PROBLEM DESCRIPTION. Copy the lines of the listing below verbatim, from the line with "Given: Tap the" to the line with "point(264,104)", including both of those lines.

--- --- ---

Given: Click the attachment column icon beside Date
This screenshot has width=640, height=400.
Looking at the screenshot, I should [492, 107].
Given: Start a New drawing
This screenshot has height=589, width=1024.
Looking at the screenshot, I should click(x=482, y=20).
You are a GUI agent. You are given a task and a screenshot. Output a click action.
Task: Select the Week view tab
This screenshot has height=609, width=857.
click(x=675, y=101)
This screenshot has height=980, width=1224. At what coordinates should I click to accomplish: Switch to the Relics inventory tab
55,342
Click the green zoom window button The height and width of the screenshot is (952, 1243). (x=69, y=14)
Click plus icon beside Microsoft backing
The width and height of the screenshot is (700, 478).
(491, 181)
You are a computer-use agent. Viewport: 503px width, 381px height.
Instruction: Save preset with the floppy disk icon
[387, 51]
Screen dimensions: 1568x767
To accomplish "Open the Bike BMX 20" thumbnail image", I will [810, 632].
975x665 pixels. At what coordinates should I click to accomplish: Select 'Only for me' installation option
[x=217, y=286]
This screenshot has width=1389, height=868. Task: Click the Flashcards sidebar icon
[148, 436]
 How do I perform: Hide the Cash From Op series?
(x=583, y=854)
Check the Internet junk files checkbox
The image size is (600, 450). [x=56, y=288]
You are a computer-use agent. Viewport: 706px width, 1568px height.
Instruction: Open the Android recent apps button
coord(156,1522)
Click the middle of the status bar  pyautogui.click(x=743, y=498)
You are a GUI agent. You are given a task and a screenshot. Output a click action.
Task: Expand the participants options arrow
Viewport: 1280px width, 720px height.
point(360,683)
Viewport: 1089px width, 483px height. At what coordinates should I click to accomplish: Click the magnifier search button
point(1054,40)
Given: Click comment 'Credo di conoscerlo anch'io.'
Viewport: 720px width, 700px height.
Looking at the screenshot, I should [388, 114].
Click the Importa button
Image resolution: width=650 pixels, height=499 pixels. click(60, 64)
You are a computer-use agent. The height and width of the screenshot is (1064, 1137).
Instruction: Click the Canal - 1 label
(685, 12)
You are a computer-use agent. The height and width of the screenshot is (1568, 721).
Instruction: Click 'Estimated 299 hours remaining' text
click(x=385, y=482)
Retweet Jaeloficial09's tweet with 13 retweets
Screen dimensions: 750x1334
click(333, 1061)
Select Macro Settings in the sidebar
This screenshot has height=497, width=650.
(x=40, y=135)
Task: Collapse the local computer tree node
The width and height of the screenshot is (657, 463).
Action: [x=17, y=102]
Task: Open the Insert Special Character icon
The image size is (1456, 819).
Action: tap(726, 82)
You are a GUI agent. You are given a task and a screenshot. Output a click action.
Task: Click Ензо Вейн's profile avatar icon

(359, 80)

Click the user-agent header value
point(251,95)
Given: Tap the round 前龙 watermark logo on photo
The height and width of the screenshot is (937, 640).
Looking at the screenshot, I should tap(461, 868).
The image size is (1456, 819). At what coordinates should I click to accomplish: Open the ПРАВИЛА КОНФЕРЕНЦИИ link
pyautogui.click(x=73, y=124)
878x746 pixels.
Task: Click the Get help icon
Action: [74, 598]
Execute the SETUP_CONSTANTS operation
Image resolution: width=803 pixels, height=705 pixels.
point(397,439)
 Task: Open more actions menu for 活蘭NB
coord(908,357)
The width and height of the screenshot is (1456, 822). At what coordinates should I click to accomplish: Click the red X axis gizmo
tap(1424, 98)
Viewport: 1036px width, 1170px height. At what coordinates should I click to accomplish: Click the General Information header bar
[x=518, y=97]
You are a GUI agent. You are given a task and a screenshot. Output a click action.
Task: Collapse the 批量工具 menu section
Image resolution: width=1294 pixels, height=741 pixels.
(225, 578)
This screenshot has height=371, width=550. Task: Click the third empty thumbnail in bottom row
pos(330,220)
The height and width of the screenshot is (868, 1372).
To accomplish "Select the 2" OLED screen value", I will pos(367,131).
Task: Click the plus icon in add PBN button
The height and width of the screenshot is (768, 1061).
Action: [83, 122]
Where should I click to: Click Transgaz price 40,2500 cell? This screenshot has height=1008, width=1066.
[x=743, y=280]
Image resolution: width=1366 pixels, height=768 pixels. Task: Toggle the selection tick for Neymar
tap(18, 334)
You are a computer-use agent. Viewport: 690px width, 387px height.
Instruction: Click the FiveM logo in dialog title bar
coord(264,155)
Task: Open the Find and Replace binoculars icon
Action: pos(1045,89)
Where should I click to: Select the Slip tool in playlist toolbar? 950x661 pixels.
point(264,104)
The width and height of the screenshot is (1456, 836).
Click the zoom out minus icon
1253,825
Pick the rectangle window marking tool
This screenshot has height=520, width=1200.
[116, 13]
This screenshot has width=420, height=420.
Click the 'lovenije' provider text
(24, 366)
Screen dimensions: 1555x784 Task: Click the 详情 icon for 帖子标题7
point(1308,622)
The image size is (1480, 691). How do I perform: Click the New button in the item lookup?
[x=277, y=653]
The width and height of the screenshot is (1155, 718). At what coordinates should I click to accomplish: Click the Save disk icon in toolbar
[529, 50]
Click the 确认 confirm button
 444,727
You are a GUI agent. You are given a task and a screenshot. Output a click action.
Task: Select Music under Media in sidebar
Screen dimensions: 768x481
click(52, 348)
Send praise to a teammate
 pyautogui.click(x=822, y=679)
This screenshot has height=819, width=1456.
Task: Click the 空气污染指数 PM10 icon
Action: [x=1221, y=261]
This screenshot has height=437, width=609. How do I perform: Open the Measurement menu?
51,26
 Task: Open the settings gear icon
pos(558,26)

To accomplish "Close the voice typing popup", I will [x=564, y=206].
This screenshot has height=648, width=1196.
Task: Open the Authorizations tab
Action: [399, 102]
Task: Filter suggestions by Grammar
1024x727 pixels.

--- --- ---

CORRECT OUTPUT.
Given: Tap the round 前龙 watermark logo on photo
The height and width of the screenshot is (937, 640).
Looking at the screenshot, I should tap(461, 868).
The image size is (1456, 819). At what coordinates should I click to accomplish: Open the ПРАВИЛА КОНФЕРЕНЦИИ link
pyautogui.click(x=73, y=124)
878x746 pixels.
Task: Click the Get help icon
Action: [74, 598]
Execute the SETUP_CONSTANTS operation
Image resolution: width=803 pixels, height=705 pixels.
point(397,439)
 Task: Open more actions menu for 活蘭NB
coord(908,357)
The width and height of the screenshot is (1456, 822). At what coordinates should I click to accomplish: Click the red X axis gizmo
tap(1424, 98)
Viewport: 1036px width, 1170px height. At what coordinates should I click to accomplish: Click the General Information header bar
[x=518, y=97]
You are a GUI agent. You are given a task and a screenshot. Output a click action.
Task: Collapse the 批量工具 menu section
Image resolution: width=1294 pixels, height=741 pixels.
(225, 578)
This screenshot has height=371, width=550. Task: Click the third empty thumbnail in bottom row
pos(330,220)
The height and width of the screenshot is (868, 1372).
To accomplish "Select the 2" OLED screen value", I will pos(367,131).
Task: Click the plus icon in add PBN button
The height and width of the screenshot is (768, 1061).
Action: [83, 122]
Where should I click to: Click Transgaz price 40,2500 cell? This screenshot has height=1008, width=1066.
[x=743, y=280]
Image resolution: width=1366 pixels, height=768 pixels. Task: Toggle the selection tick for Neymar
tap(18, 334)
You are a computer-use agent. Viewport: 690px width, 387px height.
Instruction: Click the FiveM logo in dialog title bar
coord(264,155)
Task: Open the Find and Replace binoculars icon
Action: pos(1045,89)
Where should I click to: Select the Slip tool in playlist toolbar? 950x661 pixels.
point(264,104)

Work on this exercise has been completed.